Mine d’or de Perkoa, Burkina-Faso. Opio a 13 ans et travaille en surface, gagnant pour seul salaire un sac de cailloux par mois. Son père souhaite qu’il intègre une formation professionnelle, mais il ne peut pas payer les frais de scolarité. Opio doit donc réunir cet argent et demande à son patron une faveur : le droit de descendre dans les galeries souterraines où l’on dit que les hommes peuvent devenir riches.

Critique du film

C’est le 5e film documentaire que Simon Panay tourne en Afrique occidentale. Ce premier long métrage met en lumière dix ans de travail et un regard qui ne cesse d’explorer les mystères d’un continent si proche et si lointain. Après le Bénin pour Ici, personne ne meurt qui prenait déjà pour cadre une mine d’or, le réalisateur a posé sa caméra au Burkina Faso. Si tu es un homme aborde, à travers le portrait d’un adolescent, la question du travail des enfants et de l’accès à l’éducation. Sans juger ni dramatiser, le film saisit une réalité alarmante tout en se nourrissant de l’inépuisable énergie de son orpailleur en herbe.

Marchand de cailloux

Opio avance, montre la voie et la caméra le suit. Deux ans de la vie de ce gamin, où tout se joue pour lui, résumées en 80 minutes, dures, denses et décisives. Lui et ses camarades habitent le territoire d’une mine artisanale, à la fois terrain de jeu et cour des grands, où côtoyer les adultes chasseurs de pépites. De quoi aussi prêter main forte et gagner quelques cailloux à gratter dans l’espoir d’y trouver de la poussière d’or. Il rejoint sa famille, son père, ses deux femmes et leurs 5 enfants, une fois par semaine. Nous apprenons qu’il a quitté le foyer soucieux de soustraire une bouche à nourrir à ses parents pauvres. Mais Opio voudrait reprendre le chemin de l’école, apprendre à lire, à écrire et suivre une formation qualifiante. Son père l’encourage mais ne peut subvenir aux frais d’inscription (35 000 francs CFA avec les équipements, soit 53 euros). Pour le garçon, la solution se trouve au fond de la mine.

Si tu es un homme

Double extraction

Il y a, dans le mouvement incessant d’Opio, la volonté de trouver la clé. Simon Panay filme une double extraction, sociale et minière. Descendre attaché à une corde pour monter dans l’ascenseur social. Descendre, c’est se confronter aux grandes peurs et forcer sa chance. C’est accentuer sa vulnérabilité et espérer gratter le bon cailloux. Opio arpente les boyaux de la terre comme on achète un billet de tombola. « Tu cherches un fantôme ? » lui demande son père qui trouve que le jeu n’en vaut pas la chandelle. Mais Opio y retourne, torche fixé au crâne, la mine exerce une attraction addictive. Oubliée la petite frousse de la première descente qui lui redessinait les traits de l’enfance, oubliée la chanson qu’il entonnait pour se donner du courage. Un seul objectif, une obsession : remonter assez d’or pour retourner sur les bancs de l’école.
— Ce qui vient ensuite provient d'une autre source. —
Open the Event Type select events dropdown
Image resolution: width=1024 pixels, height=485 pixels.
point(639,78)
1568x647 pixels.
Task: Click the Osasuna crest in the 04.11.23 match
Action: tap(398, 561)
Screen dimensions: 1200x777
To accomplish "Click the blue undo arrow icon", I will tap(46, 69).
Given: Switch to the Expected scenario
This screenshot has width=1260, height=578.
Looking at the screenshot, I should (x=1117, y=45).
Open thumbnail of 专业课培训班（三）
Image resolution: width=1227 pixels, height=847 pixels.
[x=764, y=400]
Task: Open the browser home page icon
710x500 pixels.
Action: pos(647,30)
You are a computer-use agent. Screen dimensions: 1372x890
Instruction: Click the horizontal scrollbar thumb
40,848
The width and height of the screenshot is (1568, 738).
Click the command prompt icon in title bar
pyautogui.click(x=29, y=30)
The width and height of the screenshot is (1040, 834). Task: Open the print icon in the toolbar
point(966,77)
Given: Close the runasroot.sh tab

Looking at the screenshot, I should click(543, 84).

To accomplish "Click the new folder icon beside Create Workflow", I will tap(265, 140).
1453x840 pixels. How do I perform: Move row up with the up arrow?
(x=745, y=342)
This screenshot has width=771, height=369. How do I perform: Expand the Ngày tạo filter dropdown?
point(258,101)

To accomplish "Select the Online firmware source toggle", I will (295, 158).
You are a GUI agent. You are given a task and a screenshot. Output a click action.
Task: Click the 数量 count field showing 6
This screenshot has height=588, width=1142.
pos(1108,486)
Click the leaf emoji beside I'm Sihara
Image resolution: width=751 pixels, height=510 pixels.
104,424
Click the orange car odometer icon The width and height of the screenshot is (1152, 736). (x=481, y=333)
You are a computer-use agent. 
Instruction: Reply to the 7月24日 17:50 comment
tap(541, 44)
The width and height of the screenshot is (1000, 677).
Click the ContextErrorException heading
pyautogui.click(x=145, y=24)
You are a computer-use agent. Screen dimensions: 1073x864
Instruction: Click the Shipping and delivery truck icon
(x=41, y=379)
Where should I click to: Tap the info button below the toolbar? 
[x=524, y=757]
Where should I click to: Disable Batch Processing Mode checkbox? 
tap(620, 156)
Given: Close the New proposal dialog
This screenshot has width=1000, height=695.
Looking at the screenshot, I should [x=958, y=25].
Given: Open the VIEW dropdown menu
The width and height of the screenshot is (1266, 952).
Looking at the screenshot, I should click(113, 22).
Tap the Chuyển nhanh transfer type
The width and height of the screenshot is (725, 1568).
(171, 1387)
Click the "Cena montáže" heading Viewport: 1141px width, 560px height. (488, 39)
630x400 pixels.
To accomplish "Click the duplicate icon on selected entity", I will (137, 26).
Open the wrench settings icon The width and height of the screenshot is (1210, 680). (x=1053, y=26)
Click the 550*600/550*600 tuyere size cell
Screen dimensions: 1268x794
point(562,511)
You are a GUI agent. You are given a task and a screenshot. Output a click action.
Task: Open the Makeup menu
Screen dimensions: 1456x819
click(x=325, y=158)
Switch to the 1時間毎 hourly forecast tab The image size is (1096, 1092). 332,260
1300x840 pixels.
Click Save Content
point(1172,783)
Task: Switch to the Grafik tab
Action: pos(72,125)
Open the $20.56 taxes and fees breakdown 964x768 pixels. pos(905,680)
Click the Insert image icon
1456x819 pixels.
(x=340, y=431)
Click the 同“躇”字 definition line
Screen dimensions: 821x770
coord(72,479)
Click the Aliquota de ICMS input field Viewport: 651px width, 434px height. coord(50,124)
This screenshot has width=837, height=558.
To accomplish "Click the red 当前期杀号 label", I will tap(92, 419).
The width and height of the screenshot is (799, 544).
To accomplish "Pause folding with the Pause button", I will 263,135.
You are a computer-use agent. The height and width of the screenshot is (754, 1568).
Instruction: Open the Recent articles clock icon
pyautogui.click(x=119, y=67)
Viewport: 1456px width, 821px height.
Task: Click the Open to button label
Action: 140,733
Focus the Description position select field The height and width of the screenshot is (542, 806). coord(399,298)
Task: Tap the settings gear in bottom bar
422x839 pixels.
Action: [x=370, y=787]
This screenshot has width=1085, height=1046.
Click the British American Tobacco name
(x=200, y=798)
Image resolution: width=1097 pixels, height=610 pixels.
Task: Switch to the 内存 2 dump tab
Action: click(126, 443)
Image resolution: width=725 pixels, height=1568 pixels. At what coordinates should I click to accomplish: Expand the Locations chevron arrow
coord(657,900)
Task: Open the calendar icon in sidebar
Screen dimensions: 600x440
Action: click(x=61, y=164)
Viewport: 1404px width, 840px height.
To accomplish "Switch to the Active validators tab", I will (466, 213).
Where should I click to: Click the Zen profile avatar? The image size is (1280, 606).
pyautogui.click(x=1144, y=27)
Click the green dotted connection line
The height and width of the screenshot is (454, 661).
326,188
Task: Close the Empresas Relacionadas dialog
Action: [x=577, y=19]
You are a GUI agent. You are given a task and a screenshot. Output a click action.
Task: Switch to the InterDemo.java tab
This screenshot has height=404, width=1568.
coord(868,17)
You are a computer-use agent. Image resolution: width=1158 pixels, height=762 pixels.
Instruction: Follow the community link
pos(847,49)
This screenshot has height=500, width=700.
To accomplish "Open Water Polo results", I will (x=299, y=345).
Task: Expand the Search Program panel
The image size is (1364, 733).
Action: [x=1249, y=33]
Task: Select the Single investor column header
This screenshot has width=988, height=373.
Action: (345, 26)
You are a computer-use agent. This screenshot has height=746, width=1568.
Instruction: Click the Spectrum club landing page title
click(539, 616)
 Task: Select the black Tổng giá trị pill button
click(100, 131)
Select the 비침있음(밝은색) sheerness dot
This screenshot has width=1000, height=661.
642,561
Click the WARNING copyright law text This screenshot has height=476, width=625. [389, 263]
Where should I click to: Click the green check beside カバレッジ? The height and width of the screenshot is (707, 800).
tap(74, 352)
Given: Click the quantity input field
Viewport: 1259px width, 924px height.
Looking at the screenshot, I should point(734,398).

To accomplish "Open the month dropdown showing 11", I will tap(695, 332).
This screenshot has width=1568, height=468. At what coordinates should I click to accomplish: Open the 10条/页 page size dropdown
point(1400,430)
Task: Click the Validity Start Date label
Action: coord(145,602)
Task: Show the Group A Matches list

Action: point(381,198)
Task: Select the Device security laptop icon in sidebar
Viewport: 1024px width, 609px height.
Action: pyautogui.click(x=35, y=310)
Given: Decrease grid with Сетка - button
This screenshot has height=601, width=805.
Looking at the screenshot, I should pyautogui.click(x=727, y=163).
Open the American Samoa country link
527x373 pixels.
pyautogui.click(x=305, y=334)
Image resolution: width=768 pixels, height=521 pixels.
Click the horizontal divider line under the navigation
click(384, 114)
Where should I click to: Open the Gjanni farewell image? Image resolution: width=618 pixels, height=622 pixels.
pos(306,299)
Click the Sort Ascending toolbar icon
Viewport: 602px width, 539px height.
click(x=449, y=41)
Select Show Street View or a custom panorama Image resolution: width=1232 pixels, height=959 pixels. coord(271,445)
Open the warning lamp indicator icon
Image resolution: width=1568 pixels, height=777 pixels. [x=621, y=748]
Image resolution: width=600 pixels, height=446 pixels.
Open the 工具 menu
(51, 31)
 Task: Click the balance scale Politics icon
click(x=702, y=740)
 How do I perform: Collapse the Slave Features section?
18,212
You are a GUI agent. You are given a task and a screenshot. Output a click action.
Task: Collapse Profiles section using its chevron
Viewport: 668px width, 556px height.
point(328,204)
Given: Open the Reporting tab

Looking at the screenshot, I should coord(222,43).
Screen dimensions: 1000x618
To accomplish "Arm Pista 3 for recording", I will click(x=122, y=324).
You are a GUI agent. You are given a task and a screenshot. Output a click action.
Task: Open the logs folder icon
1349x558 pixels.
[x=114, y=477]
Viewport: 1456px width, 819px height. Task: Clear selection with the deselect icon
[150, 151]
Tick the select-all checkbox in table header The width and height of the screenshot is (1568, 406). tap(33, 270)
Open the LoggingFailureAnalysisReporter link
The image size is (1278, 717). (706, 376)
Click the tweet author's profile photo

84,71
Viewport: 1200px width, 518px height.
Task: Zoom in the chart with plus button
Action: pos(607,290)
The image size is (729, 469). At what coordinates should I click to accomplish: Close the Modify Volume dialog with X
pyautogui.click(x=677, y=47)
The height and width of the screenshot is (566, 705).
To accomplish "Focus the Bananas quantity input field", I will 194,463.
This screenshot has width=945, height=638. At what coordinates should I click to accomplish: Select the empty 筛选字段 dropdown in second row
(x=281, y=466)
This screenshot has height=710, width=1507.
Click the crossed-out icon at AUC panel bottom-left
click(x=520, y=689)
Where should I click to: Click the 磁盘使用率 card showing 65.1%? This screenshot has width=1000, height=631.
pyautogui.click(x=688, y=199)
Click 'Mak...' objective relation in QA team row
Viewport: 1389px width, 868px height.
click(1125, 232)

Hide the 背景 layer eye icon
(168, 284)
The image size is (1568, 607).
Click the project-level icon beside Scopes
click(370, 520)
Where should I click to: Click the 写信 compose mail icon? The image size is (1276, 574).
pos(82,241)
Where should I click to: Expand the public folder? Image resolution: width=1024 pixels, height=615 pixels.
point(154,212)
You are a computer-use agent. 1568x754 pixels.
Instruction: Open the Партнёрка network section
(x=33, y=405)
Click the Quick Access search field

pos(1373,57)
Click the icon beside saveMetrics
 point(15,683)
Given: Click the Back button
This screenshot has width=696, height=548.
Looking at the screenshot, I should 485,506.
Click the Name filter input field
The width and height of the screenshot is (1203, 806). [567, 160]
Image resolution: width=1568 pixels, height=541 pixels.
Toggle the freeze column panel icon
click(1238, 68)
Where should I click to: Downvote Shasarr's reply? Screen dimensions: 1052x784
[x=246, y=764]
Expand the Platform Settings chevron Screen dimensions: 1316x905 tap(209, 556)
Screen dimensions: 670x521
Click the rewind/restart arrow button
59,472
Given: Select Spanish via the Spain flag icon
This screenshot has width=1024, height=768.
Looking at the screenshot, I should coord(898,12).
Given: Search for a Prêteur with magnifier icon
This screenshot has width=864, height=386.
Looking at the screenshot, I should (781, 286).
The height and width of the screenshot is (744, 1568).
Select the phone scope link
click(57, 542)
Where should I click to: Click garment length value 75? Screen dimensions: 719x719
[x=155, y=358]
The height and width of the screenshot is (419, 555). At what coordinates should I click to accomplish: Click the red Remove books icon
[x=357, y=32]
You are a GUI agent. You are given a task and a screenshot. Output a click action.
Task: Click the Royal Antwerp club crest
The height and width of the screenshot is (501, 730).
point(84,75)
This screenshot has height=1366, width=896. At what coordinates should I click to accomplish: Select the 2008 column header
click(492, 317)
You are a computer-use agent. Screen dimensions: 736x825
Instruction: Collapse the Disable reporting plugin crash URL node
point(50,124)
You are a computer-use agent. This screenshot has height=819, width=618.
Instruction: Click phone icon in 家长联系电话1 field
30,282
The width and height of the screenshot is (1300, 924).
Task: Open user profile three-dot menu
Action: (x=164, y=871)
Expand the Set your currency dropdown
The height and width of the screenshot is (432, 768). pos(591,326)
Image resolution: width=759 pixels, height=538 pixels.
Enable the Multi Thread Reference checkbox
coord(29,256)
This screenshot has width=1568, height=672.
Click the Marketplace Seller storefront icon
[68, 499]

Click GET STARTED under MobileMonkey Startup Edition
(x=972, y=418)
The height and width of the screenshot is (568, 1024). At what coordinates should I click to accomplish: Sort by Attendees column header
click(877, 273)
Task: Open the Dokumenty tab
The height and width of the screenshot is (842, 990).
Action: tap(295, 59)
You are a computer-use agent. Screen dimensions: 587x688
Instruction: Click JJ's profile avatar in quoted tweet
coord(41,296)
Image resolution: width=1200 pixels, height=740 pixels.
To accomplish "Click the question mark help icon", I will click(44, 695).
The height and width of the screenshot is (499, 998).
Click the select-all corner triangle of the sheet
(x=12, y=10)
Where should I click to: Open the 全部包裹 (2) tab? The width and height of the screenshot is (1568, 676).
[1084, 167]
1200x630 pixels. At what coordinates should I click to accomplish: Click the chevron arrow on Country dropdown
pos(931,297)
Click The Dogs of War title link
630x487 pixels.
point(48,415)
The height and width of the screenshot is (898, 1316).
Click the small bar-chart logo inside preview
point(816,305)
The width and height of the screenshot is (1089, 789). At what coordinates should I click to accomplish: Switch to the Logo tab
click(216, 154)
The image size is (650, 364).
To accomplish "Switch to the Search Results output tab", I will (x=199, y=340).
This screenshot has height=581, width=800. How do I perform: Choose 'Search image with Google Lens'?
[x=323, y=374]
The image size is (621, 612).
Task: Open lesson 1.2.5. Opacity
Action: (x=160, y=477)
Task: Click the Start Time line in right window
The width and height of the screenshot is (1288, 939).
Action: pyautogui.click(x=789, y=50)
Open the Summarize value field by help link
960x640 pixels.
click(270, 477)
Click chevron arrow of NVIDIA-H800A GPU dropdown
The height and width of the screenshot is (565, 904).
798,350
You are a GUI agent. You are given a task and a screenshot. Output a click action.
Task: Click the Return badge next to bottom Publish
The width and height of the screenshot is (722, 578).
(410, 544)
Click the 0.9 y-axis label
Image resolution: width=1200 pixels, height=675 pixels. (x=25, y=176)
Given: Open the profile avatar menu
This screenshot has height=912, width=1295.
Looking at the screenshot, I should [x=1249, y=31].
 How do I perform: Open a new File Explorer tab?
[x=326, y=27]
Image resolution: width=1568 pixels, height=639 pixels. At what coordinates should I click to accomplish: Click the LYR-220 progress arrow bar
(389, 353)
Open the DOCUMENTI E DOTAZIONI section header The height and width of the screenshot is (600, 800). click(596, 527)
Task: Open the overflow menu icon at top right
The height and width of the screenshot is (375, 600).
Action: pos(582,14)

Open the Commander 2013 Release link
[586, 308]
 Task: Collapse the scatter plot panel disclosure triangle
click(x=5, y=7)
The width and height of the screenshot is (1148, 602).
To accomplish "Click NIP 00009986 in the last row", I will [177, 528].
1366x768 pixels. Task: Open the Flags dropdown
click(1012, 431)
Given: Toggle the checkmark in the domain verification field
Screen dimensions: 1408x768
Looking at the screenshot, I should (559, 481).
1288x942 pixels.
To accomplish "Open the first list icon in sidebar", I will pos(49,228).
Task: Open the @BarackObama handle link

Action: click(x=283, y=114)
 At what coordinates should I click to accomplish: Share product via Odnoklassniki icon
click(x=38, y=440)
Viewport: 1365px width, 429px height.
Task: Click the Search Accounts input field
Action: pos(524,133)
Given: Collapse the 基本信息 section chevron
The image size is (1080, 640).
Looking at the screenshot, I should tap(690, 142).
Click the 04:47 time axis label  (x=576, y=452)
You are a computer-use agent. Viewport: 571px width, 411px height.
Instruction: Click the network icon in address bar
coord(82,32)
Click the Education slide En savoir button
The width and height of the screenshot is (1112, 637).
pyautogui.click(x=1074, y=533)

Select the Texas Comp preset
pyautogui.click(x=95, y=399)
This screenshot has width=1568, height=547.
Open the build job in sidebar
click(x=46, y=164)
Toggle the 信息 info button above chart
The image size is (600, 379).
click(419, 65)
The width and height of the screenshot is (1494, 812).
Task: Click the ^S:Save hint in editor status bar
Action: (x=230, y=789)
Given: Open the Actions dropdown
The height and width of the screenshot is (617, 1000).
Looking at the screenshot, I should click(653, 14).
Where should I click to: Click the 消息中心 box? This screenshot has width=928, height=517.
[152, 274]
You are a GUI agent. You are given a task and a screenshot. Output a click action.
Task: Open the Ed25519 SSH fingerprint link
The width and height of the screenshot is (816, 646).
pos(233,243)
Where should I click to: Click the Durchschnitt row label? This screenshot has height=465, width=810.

La caméra colle à Opio, jour et nuit, dans un mouvement que le garçon lui-même, semble commander. Descente, extraction, remontée, concassage et examen fébrile de la poussière de roche, au mieux quelques grammes délicatement déposés dans un sachet puis âprement négociés. Cet investissement ne pouvait être trahi par le réalisateur qui, en dépit des risques encourus, a choisi d’accompagner Opio jusque dans les boyaux de la mine. La fascination qu’exerce Opio sur le réalisateur est aussi puissante que celle que produit la mine sur lui-même. Avec son t-shirt jaune, son regard concentré et sa rare rage de réussir, Simon Panay a trouvé sa pépite.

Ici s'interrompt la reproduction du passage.